Before mid-March, when COVID-19 began its assault on restaurant sales, the industry was tracking toward a fate akin to retail. From 1970–2015, malls boomed at twice the rate of the population. The eventual outcome—a landscape with too much retail and too few customers. When ecommerce entered the equation, it tipped already delicate scales.
But resulting closures weren’t so much an apocalypse as they were a course correction. It forced big-box and independent retailers to reinvent themselves around guest experience and a changing customer.
As we approached 2020, according to The Wall Street Journal, restaurants were suddenly growing at twice the rate of the population as well. While expansion crawled in the past two years, the number of restaurants jumped close to 16 percent in the previous 10, per the Bureau of Labor Statistics. Essentially, from the Great Recession to 2018.
In the same data, the number of restaurant workers increased by 2 million.

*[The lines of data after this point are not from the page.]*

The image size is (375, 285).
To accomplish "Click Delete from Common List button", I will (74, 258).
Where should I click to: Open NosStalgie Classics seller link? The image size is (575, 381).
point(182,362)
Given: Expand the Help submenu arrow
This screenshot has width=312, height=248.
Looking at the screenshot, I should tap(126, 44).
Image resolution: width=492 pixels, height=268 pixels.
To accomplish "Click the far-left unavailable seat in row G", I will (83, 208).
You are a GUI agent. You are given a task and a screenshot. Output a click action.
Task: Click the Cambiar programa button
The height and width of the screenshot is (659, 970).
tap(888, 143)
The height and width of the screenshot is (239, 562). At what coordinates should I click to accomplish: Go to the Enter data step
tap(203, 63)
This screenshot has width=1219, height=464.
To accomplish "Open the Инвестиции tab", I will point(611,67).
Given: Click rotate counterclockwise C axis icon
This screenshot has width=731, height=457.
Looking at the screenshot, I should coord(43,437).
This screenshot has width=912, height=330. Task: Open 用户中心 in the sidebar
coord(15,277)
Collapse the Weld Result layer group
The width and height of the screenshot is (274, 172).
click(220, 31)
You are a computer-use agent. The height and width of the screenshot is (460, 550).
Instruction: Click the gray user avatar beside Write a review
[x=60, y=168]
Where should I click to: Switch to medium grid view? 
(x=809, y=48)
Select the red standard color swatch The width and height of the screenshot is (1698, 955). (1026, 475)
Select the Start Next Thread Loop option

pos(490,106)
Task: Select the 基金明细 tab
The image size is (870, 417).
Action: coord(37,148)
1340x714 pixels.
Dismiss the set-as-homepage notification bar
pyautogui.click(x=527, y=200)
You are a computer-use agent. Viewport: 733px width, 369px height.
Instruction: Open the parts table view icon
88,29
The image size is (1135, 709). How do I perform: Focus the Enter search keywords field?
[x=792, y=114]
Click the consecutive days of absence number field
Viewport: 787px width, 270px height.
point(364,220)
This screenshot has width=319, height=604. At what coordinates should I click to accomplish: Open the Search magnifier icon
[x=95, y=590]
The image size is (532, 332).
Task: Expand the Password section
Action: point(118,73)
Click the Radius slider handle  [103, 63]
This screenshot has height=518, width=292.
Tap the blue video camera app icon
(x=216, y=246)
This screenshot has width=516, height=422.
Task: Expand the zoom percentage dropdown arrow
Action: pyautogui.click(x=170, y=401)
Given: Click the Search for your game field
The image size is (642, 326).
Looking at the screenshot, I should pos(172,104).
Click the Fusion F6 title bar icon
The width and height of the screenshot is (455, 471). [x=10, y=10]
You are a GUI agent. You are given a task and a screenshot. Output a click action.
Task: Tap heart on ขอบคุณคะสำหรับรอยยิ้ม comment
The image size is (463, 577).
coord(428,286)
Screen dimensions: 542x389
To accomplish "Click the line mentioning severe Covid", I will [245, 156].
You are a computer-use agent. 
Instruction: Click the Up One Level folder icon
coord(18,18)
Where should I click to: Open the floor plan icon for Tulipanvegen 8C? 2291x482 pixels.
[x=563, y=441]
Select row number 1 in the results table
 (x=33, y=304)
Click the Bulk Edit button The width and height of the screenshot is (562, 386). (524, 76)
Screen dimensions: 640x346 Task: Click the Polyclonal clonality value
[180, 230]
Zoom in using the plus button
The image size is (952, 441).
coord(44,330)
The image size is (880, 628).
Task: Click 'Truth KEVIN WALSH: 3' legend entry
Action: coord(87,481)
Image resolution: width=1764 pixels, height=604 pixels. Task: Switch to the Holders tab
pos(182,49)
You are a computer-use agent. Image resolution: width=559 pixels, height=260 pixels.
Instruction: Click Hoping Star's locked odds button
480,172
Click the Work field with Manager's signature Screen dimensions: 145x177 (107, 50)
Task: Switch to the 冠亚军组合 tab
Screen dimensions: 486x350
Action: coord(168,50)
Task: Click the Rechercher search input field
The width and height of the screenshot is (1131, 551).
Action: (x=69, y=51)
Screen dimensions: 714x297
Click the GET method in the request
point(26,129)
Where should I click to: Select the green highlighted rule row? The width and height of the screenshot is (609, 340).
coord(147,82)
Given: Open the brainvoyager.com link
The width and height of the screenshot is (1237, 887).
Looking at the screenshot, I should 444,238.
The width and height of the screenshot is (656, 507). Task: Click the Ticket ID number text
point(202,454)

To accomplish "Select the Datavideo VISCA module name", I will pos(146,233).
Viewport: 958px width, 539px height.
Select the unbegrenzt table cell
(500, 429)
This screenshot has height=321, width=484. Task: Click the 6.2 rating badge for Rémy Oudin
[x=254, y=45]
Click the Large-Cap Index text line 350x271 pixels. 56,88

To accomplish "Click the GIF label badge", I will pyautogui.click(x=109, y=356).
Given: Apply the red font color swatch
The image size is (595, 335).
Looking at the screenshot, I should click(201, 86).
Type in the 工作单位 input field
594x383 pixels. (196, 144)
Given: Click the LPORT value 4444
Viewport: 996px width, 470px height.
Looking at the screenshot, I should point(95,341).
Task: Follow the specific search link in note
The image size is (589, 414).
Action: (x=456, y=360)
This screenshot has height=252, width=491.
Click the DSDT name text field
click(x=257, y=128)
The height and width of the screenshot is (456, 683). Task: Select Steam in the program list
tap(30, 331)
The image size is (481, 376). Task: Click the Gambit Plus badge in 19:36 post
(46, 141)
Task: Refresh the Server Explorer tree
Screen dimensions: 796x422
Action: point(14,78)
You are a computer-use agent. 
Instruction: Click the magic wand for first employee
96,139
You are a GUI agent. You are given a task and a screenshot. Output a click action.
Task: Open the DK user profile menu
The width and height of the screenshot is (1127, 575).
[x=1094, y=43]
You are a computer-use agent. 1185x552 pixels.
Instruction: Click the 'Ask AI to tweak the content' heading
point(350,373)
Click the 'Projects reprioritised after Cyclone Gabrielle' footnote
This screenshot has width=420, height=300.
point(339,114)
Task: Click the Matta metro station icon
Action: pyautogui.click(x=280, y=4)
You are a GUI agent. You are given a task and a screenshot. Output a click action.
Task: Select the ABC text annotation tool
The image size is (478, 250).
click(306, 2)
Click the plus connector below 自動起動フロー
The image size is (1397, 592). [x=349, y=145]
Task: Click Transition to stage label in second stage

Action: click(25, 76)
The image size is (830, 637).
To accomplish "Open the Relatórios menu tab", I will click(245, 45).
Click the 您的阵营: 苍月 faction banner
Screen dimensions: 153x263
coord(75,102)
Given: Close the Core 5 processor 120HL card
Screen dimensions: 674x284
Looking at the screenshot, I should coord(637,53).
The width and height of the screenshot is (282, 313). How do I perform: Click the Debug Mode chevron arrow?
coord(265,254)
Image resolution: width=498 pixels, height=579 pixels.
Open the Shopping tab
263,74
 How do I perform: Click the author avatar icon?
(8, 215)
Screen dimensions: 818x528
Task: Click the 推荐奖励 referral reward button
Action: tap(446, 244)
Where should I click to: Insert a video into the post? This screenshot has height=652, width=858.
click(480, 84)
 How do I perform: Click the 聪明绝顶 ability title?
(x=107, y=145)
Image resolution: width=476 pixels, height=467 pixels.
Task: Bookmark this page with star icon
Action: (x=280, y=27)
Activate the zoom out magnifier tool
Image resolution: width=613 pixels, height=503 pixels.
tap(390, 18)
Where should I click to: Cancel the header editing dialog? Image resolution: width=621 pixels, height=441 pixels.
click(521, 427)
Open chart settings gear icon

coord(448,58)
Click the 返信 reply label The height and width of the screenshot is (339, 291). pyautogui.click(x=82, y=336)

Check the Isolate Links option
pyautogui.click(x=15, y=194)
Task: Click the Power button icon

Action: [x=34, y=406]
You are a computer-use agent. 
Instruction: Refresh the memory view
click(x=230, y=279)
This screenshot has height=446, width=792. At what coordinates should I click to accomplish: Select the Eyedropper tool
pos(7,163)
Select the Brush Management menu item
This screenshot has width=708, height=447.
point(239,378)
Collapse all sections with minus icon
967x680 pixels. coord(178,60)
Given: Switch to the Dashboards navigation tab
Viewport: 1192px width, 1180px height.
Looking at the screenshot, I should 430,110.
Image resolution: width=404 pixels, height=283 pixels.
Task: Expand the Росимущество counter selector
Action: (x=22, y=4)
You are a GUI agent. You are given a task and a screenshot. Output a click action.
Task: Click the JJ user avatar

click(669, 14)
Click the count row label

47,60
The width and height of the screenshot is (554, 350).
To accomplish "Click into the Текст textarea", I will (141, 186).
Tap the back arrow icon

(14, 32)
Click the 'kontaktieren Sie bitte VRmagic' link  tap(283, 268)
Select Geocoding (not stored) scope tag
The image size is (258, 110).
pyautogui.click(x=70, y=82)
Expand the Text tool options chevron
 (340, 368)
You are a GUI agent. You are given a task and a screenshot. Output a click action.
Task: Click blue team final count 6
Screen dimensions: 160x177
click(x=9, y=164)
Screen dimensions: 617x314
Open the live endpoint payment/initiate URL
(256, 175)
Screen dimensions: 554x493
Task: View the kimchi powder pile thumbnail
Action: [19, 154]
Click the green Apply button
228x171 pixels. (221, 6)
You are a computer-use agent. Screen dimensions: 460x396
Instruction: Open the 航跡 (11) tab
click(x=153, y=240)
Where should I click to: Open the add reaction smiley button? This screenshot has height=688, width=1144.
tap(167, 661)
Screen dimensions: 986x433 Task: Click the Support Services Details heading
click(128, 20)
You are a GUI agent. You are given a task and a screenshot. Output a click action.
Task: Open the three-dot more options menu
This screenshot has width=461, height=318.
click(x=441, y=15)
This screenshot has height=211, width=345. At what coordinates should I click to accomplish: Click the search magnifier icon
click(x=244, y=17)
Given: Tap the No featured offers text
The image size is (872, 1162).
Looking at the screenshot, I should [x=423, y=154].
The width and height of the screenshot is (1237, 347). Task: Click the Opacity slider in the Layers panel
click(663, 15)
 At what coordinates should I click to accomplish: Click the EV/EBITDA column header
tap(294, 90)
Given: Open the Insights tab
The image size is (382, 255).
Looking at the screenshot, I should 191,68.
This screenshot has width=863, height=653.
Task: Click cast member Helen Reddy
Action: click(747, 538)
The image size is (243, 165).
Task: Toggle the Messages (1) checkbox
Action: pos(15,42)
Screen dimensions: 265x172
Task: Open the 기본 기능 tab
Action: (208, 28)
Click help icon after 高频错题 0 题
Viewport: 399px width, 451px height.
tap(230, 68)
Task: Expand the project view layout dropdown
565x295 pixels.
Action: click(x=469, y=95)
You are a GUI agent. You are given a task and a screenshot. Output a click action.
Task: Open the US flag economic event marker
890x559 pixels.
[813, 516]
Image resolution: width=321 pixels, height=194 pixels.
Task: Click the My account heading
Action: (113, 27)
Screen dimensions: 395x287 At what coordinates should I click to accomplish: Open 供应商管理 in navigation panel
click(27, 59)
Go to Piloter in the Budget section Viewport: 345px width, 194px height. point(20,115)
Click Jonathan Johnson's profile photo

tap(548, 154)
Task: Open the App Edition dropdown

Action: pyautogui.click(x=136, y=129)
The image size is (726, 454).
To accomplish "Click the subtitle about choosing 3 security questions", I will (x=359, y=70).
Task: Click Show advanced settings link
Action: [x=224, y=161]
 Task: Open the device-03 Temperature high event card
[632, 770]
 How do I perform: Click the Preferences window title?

From 2010–2018, restaurants accounted for one out of every seven new jobs—to give you a sense of the inflation.
Supply was outpacing demand. And so bankruptcies started to proliferate the restaurant world against an oversaturated backdrop. Just like retail in 2008, though, we weren’t witnessing the end of a sector; we were observing “bad” brands get innovated off the map.
COVID-19 introduced a new character to this drama, one that’s actually benefited a lot of quick-service restaurants. Domino’s in May reported a “material increase in U.S. same-store sales,” to the tune of 22 percent from April 20 to May 17. In normal times, a 20-percent plus year-over-year increase would stun the public restaurant sector (unless you were behind the Popeyes chicken sandwich).
Yet Domino’s pushed double-digit comparable results all the way from March 23 on. CEO Ritch Allison called this “a tailwind,” as opposed to some long-term shift in the chain’s business. Consumer behavior during the pandemic leaned toward delivery and carryout, and it provided a jolt to brands that specialize in it. Especially those with long, ingrained consumer habits around off-premises and guest databases to incentivize future visits.
However, Allison admitted, Domino’s had no real clue whether this trend would continue throughout the remainder of Q2, let along six months or a year from now.
Along with a shift toward delivery, curbside, and takeout, many quick-serves enjoyed a bump from what could be labeled a short-term course correction. Temporarily closures, permanent ones, and simply a lack of off-premises awareness and functionality for other brands, shrunk the restaurant field. Domino’s and other counter-service chains were battling for visits in an industry with far fewer options.
As dine-in continues to return, the dynamic is going to tilt. And thus, Domino’s can’t predict the length of this sales leap. To some degree, they’ll return to competing with dine-in occasions as well as other chains that thrive with delivery and carryout.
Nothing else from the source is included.